__PROBLEM DETAILS__. From the interview about the Hauppauge Hounds project, reproduce word for word the passage starting at "Q: What was the plan?" and ending at "students have dogs?".
╭─ PAGE EXTRACT
Written by John White
Kristin Abbate is a Behavioral Specialist who teaches at Hauppauge High School. For the past six years she has managed the Practical Assessment Exploration System Program (PAES), which is a vocational training program for students with disabilities. The PAES Program provides a comprehensive framework along with the tools to provide students with hands-on educational experiences. We spoke with Kristin to learn more about the Hauppauge Hounds activity she put together with her students.
Q: What prompted you to tackle this project: Hauppauge Hounds?
The students (ages 16 to 21) I work with in the PAES program are here in an extended day school to learn certain life skills like shopping, cooking, money handling and the like. In the past we would go as a group to supermarkets, purchase groceries, prepare food in class and eat a communal meal. The COVID pandemic put a damper on much of that so we needed to come up with an alternative that the students would enjoy and still teach those life skills.
Q: What was the plan?
We decided to bake peanut-free dog biscuits and sell them at school and in the community as a fundraiser for our program. The peanut-free content was for the protection of the children. In a socially-distanced setting (and with masks) the kids learned how to bake the biscuits from a recipe. They also packaged and labeled the treats for sale. We ended up making over 20 batches per week and sold hundreds of bags.
Q: How did you sell them?
We held after-school sales at a kiosk that we set up at the high school and also created a website that enabled people to pre-order them through Google Forms. All told we raised over $500 which went directly back to the students (as gift cards) and to the program itself. The response was terrific.
Q: Do all of your students have dogs?
Not all, but many did. However, everyone knew families who had a dog and that was who they initially reached out to.
Q: Will you repeat the project or are there other future plans?
Yes, absolutely. If we bake the dog biscuits again we are thinking about making holiday shaped treats and selling them at the high school’s Holiday Boutique later this year. We might also do something a little different like beaded bracelets.
Q: What was the most important outcome for you with this project?
These are kids with special needs and anything we can do to help them become a more functioning part of our society is really important. I’ve learned that kids need a voice in addition to their parents and we’re here to provide that resource and to be a guiding light for them.
Our interviewer, John White, is a long time Hauppauge resident who recently retired from a rewarding career as a pharmacist, clinician, and pharmaceutical industry consultant. In addition to his work with the Hauppauge Public Library, John volunteers his time with St. Thomas More’s youth ministry and the Boy Scouts of America. In his spare time, John is an avid reader, an active runner, and loves to travel.
╰─
╭─ INFORMATION SHOWN
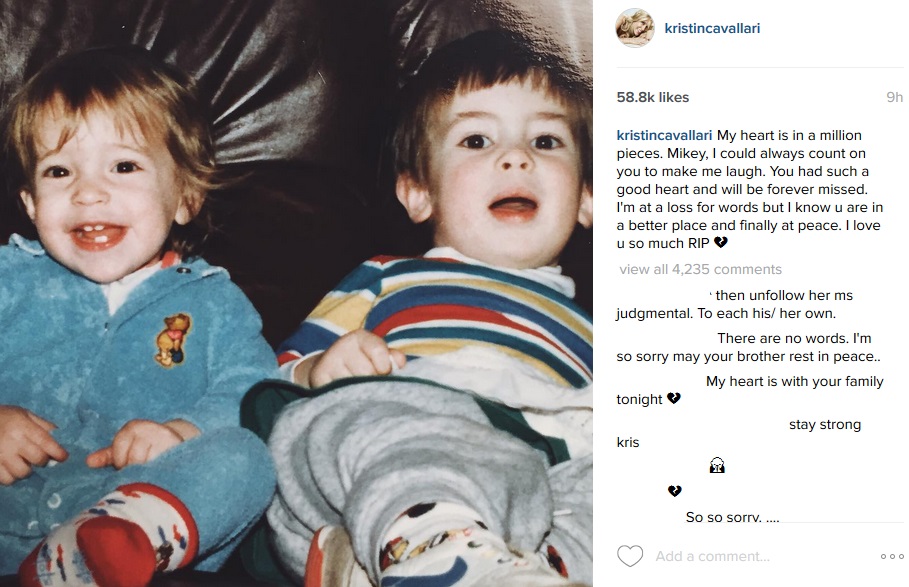Image resolution: width=909 pixels, height=587 pixels.
Task: Click the crying face emoji comment
Action: click(x=717, y=465)
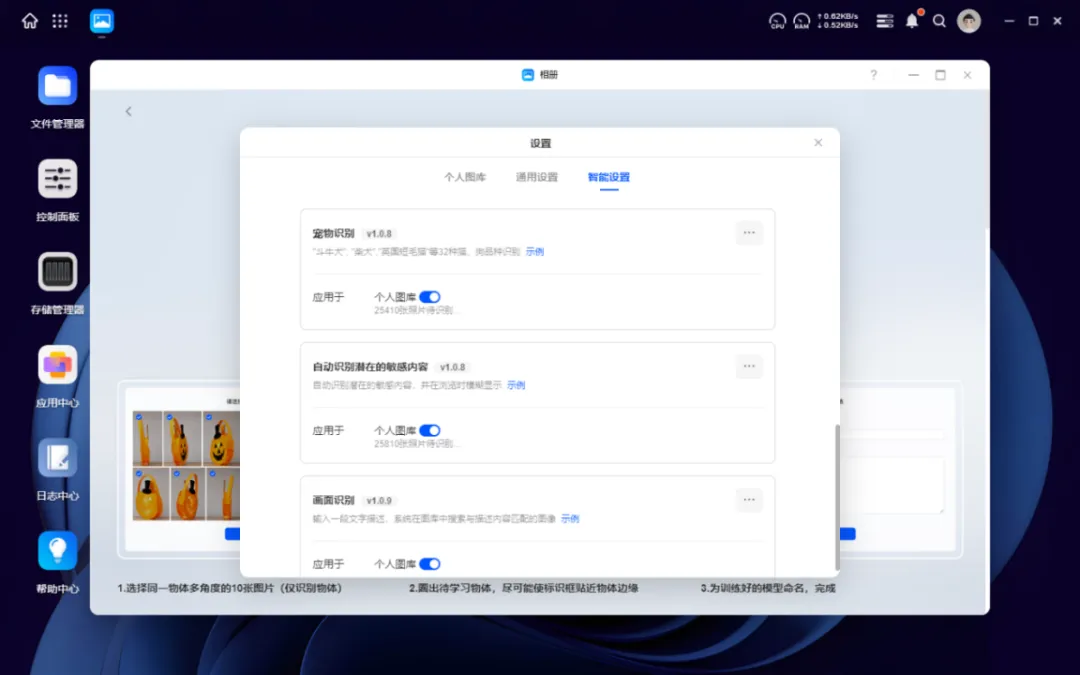This screenshot has height=675, width=1080.
Task: Switch to the 个人图库 tab
Action: point(464,176)
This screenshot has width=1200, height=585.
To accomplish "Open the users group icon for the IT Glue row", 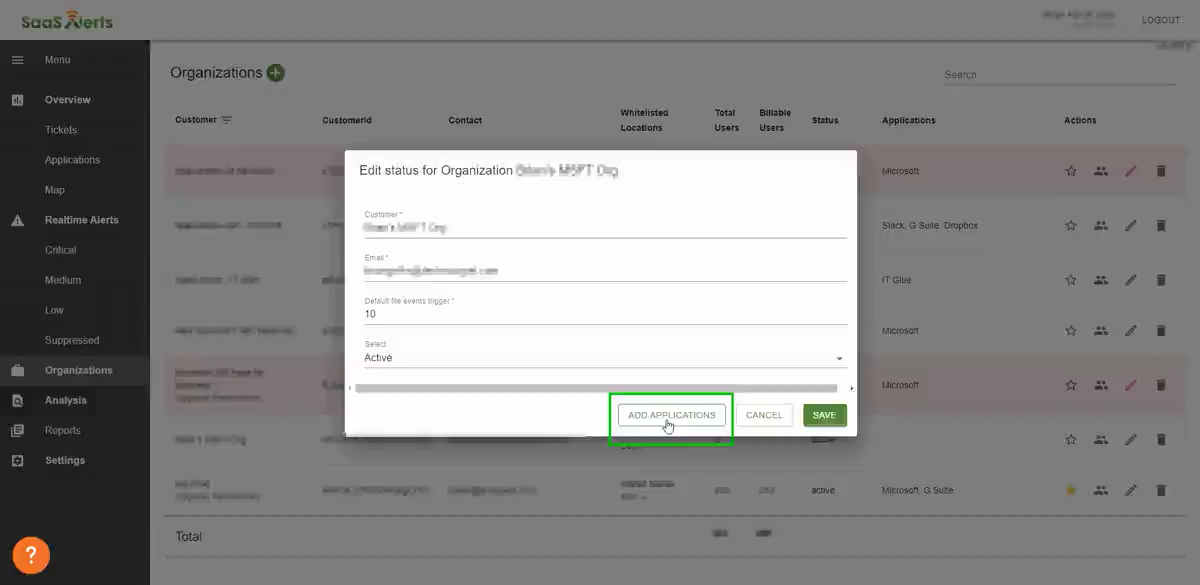I will [x=1101, y=280].
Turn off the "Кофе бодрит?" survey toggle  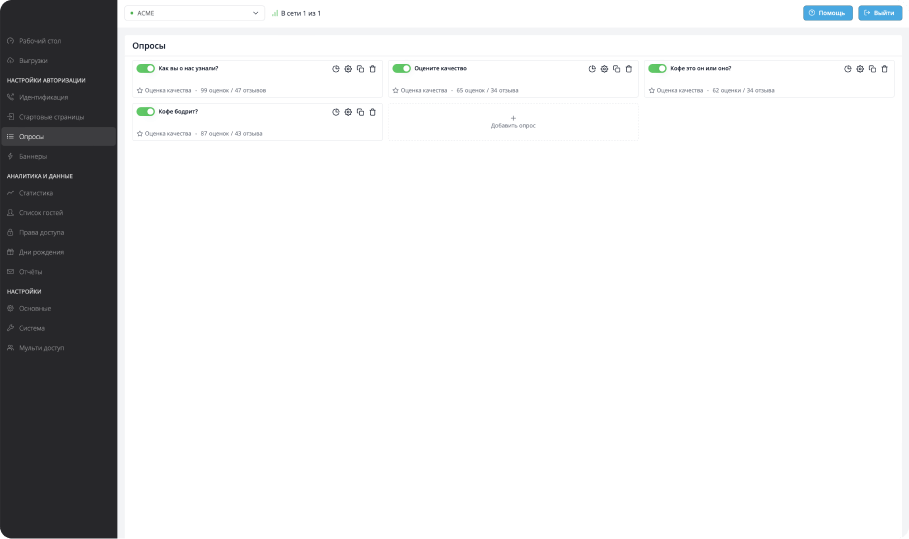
╰─
__RESPONSE AREA__.
Q: What was the plan?
We decided to bake peanut-free dog biscuits and sell them at school and in the community as a fundraiser for our program. The peanut-free content was for the protection of the children. In a socially-distanced setting (and with masks) the kids learned how to bake the biscuits from a recipe. They also packaged and labeled the treats for sale. We ended up making over 20 batches per week and sold hundreds of bags.
Q: How did you sell them?
We held after-school sales at a kiosk that we set up at the high school and also created a website that enabled people to pre-order them through Google Forms. All told we raised over $500 which went directly back to the students (as gift cards) and to the program itself. The response was terrific.
Q: Do all of your students have dogs?